⟨

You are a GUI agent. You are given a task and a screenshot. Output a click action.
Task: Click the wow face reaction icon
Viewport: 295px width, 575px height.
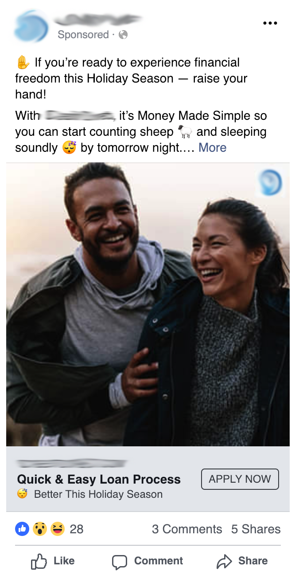pyautogui.click(x=40, y=528)
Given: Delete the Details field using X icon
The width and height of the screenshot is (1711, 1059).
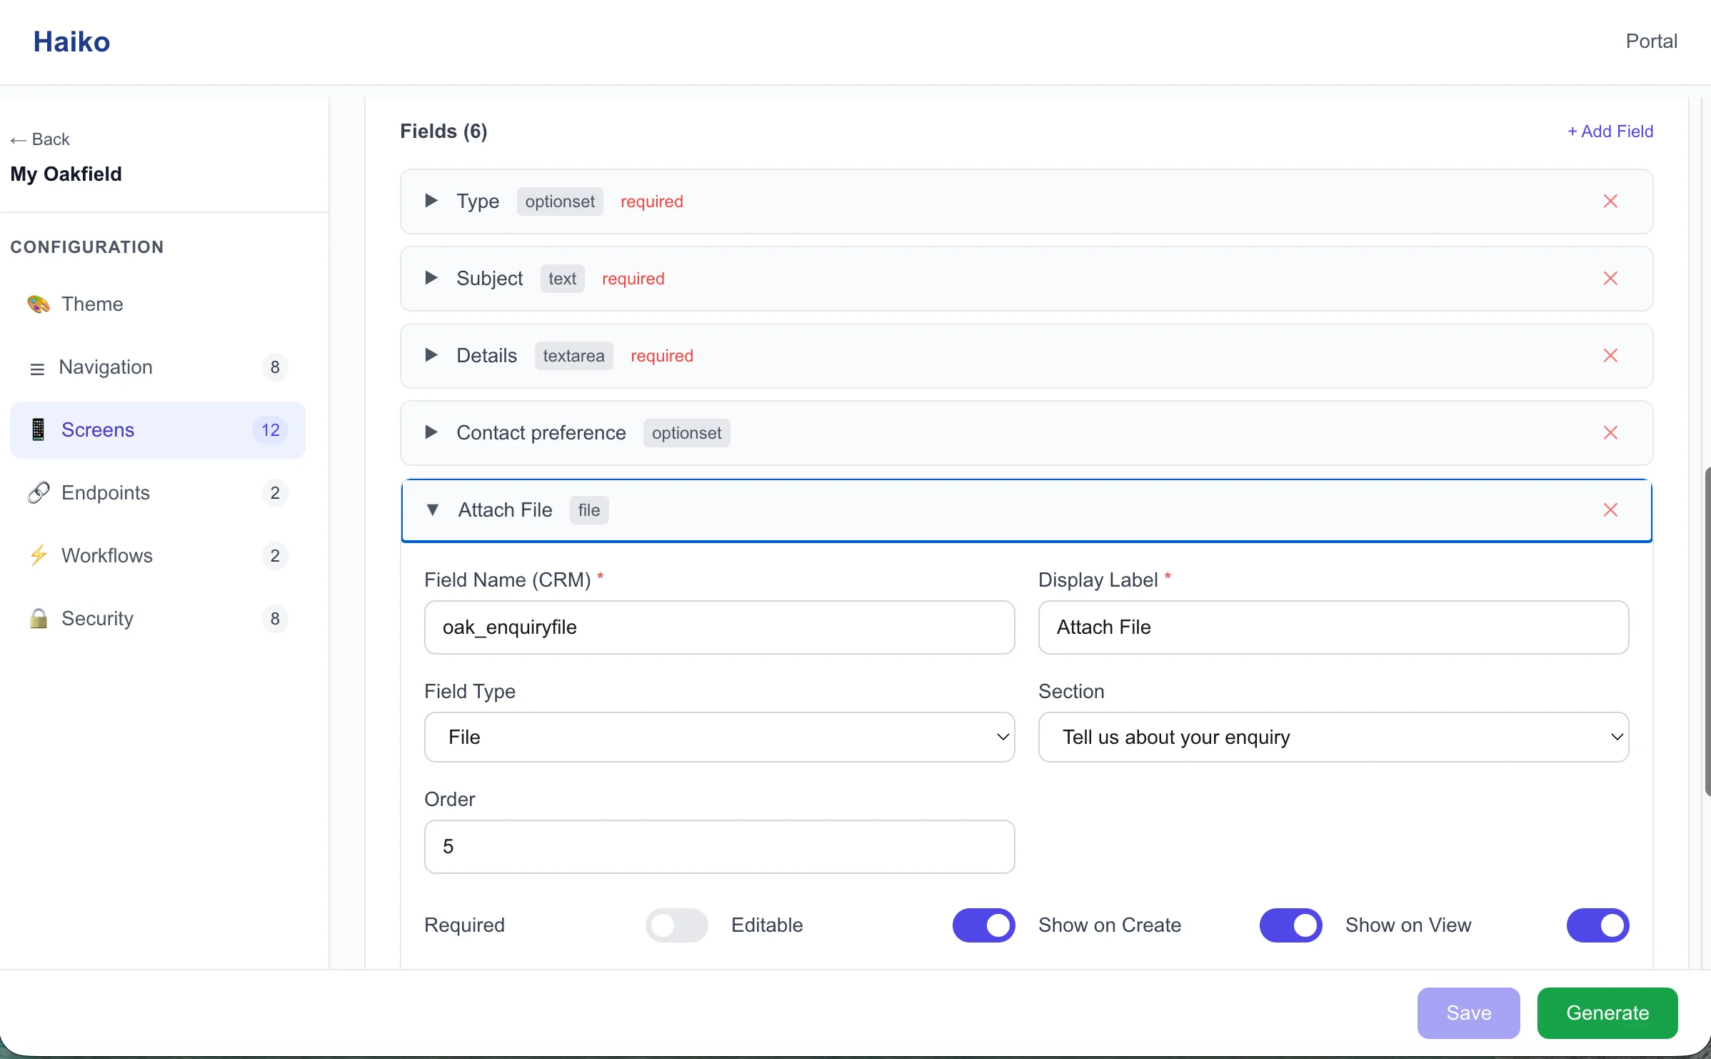Looking at the screenshot, I should [1610, 356].
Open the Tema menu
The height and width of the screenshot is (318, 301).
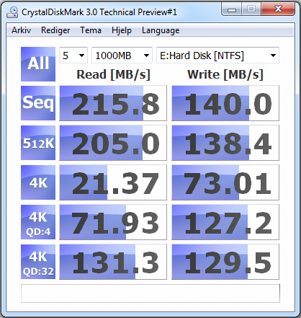[x=91, y=30]
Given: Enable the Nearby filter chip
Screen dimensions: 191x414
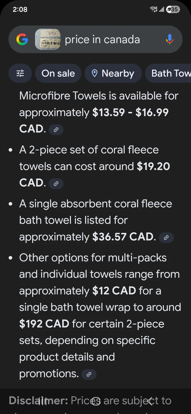Looking at the screenshot, I should [113, 73].
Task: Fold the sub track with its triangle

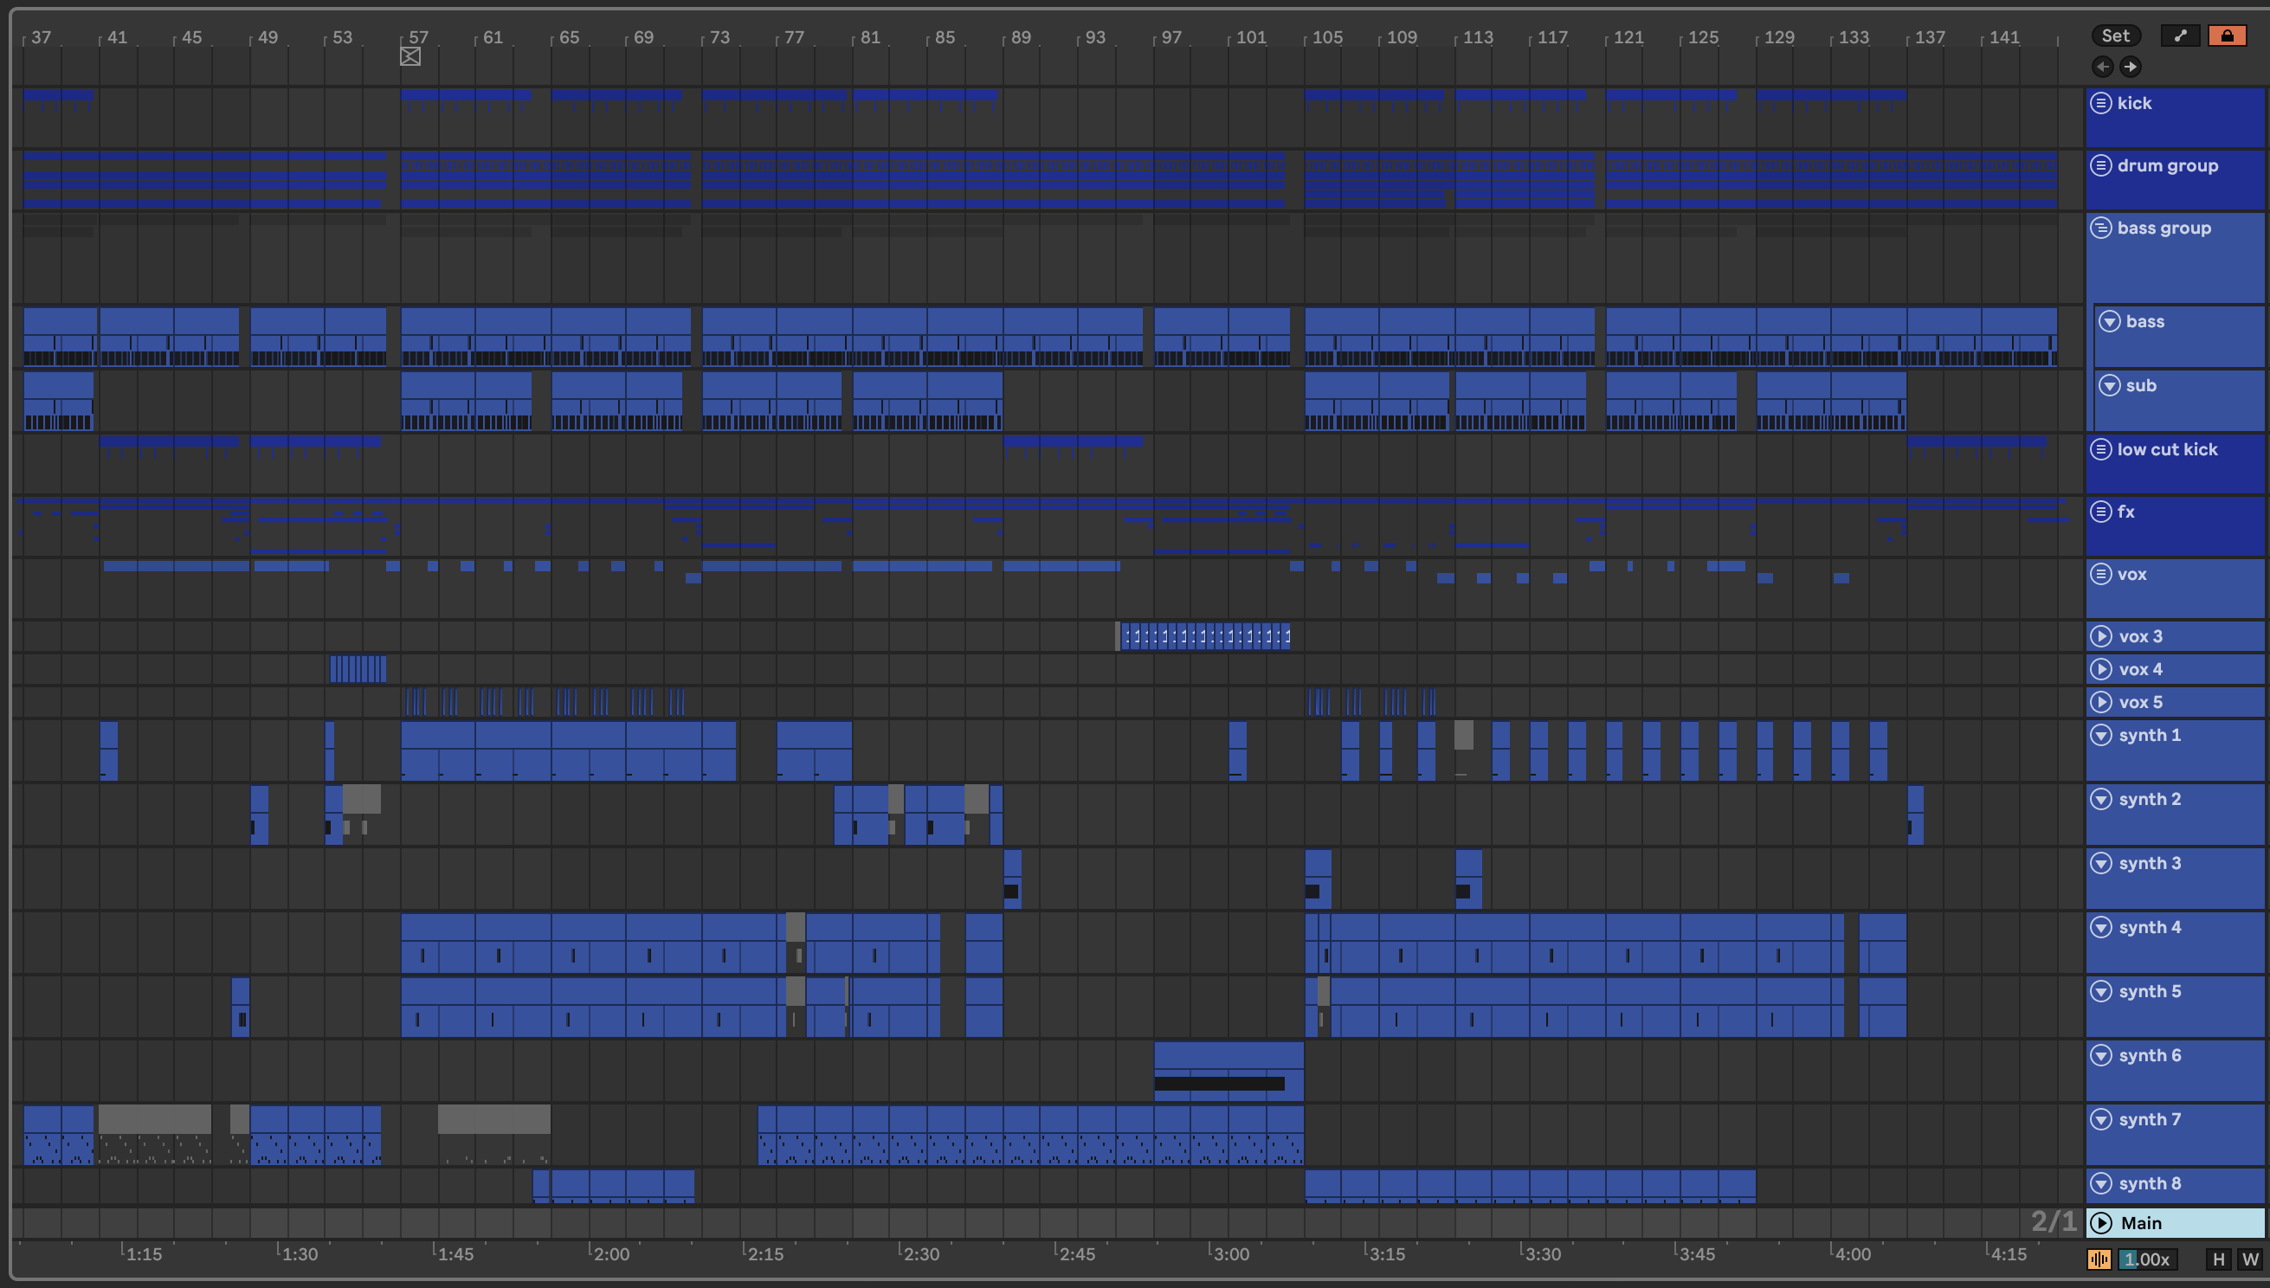Action: pos(2110,386)
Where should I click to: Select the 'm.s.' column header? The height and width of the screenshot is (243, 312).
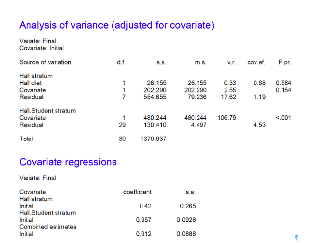200,62
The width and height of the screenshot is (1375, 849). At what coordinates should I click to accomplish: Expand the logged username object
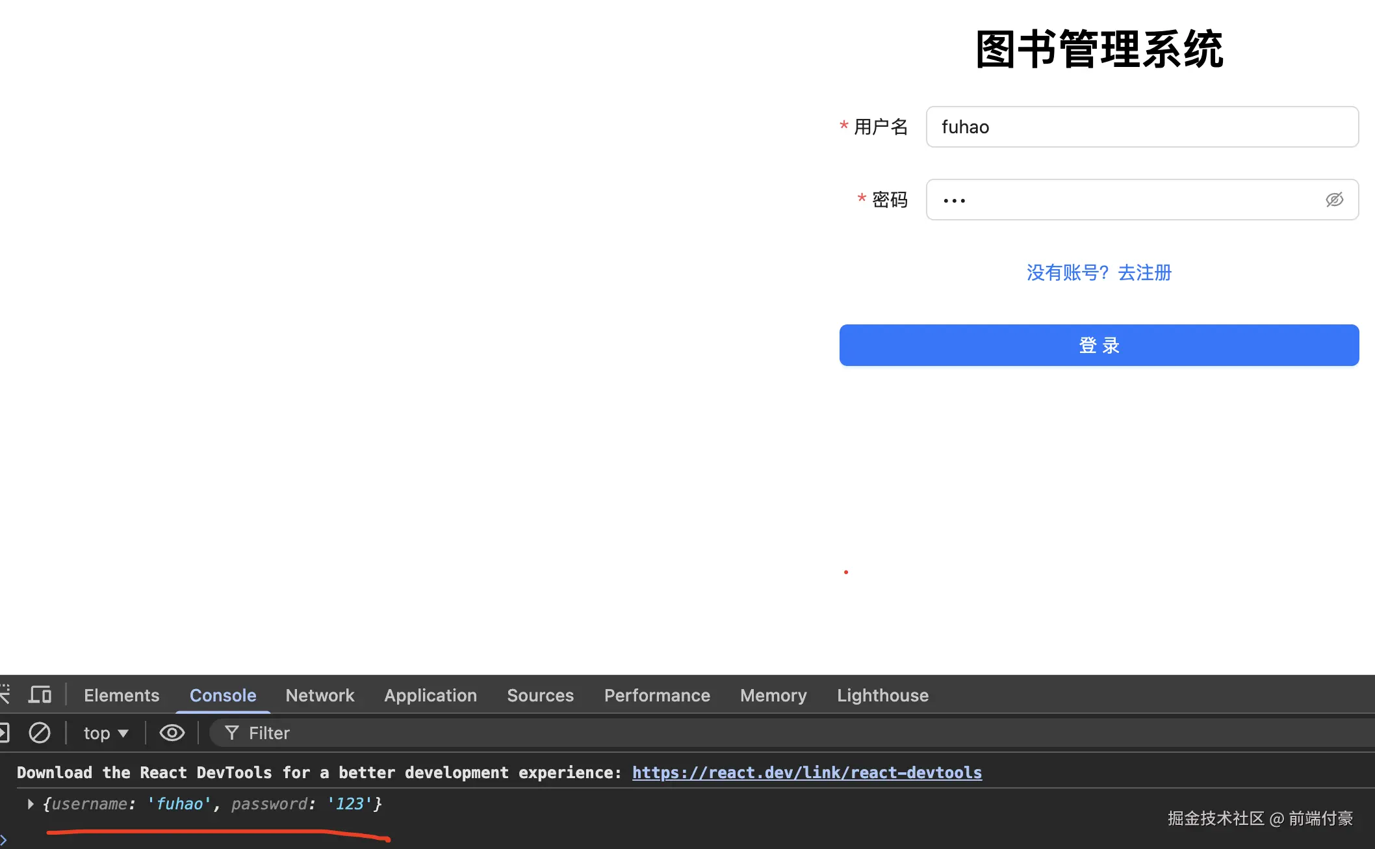31,804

⟩

### REQUEST
Convert the items starting at the line containing "Given: Delete the Details field using X icon" and ending at the end of the items into a JSON list of strings, one string per line with blank lines omitted. Leave the pictures out of the list.

### IN RESPONSE
[
  "Given: Delete the Details field using X icon",
  "The width and height of the screenshot is (1711, 1059).",
  "Looking at the screenshot, I should [1610, 356].",
  "Open the Tema menu",
  "The height and width of the screenshot is (318, 301).",
  "[x=91, y=30]",
  "Given: Enable the Nearby filter chip",
  "Screen dimensions: 191x414",
  "Looking at the screenshot, I should [113, 73].",
  "Task: Fold the sub track with its triangle",
  "Action: pos(2110,386)",
  "Where should I click to: Select the 'm.s.' column header? The height and width of the screenshot is (243, 312).",
  "200,62",
  "The width and height of the screenshot is (1375, 849). At what coordinates should I click to accomplish: Expand the logged username object",
  "31,804"
]